**Work request**. Output the listing below verbatim, without images.

**Dataset**.
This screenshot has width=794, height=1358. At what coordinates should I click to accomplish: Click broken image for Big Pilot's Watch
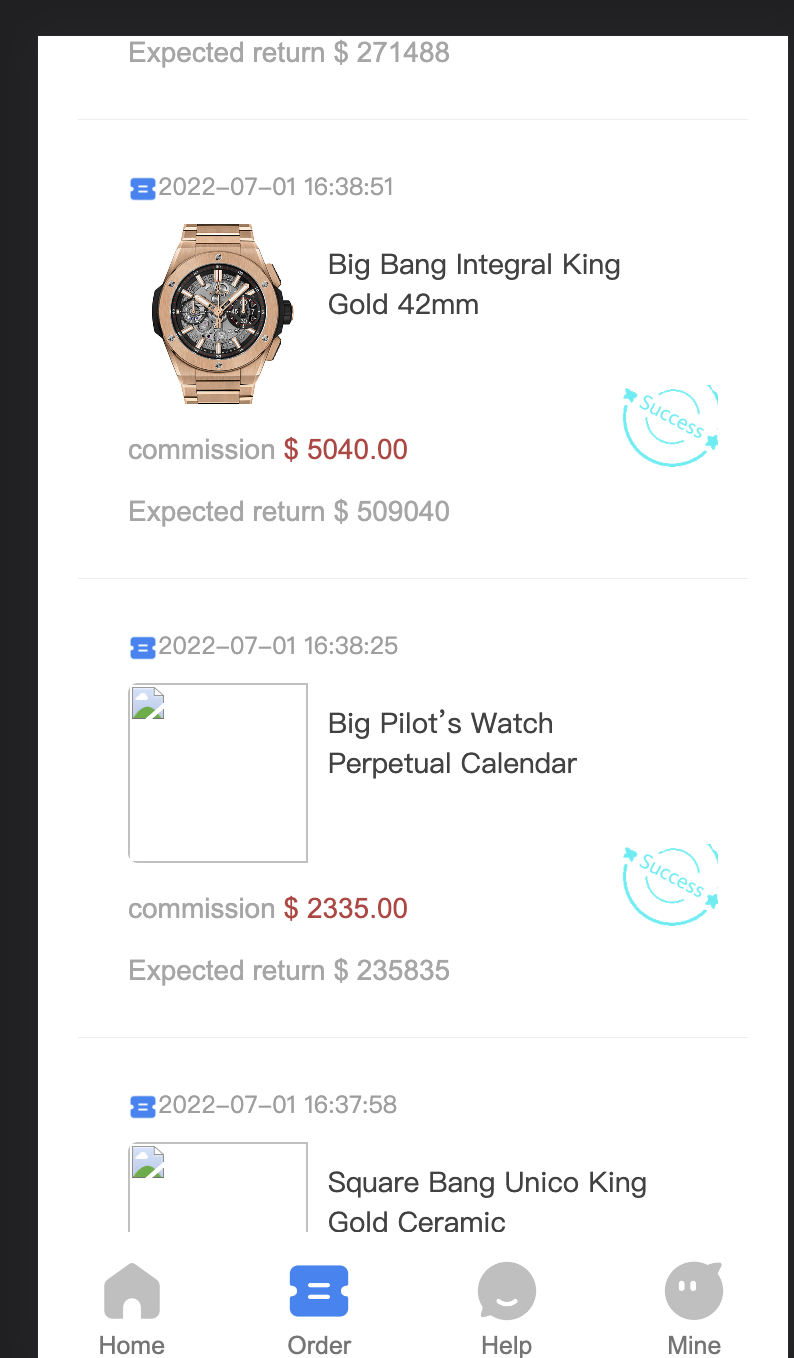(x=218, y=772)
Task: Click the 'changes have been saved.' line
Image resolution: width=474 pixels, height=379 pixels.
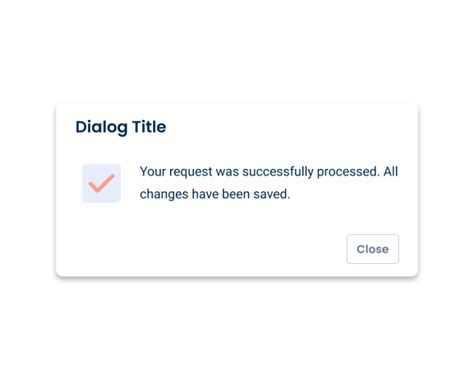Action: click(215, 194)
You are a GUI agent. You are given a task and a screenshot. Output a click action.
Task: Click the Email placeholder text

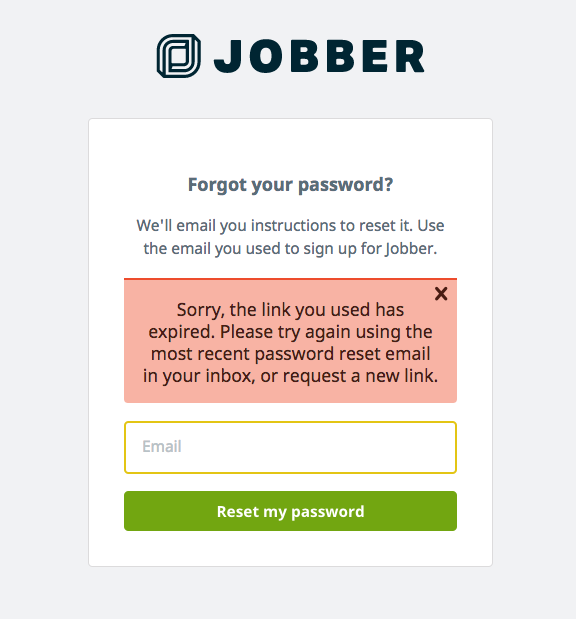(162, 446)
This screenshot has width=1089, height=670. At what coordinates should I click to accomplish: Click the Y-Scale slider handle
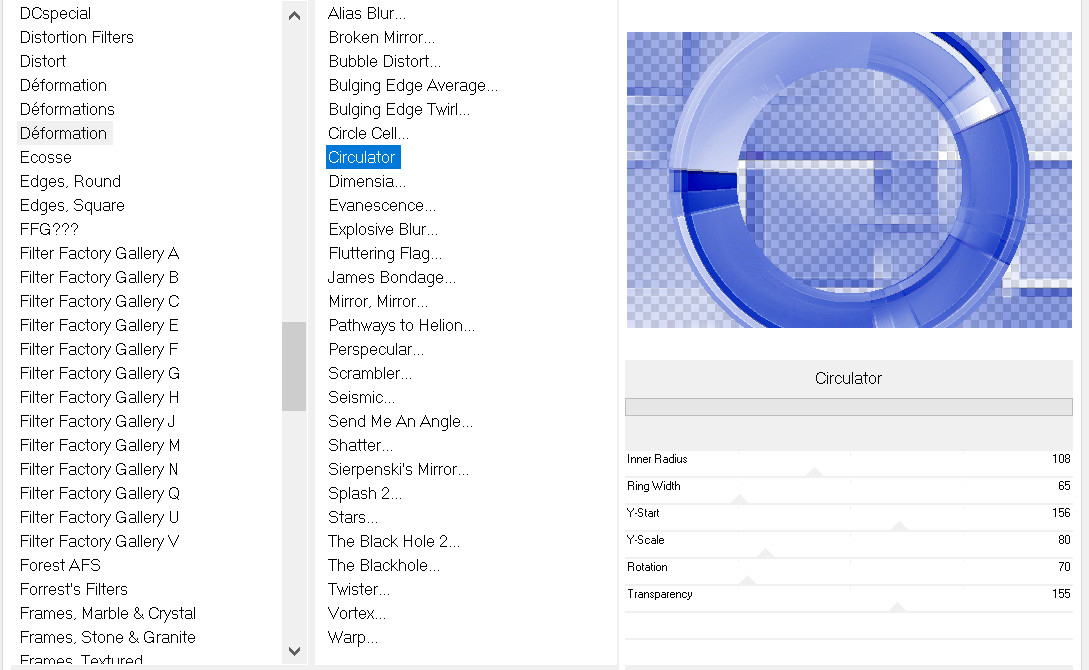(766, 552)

**Output for this exercise**.
This screenshot has width=794, height=1358. At what coordinates should I click to accomplish: Click broken image for Big Pilot's Watch
(x=218, y=772)
Task: Click the 'changes have been saved.' line
Image resolution: width=474 pixels, height=379 pixels.
Action: click(215, 194)
You are a GUI agent. You are given a task and a screenshot. Output a click action.
Task: Click the Email placeholder text

(162, 446)
This screenshot has width=1089, height=670. At what coordinates should I click to accomplish: Click the Y-Scale slider handle
(766, 552)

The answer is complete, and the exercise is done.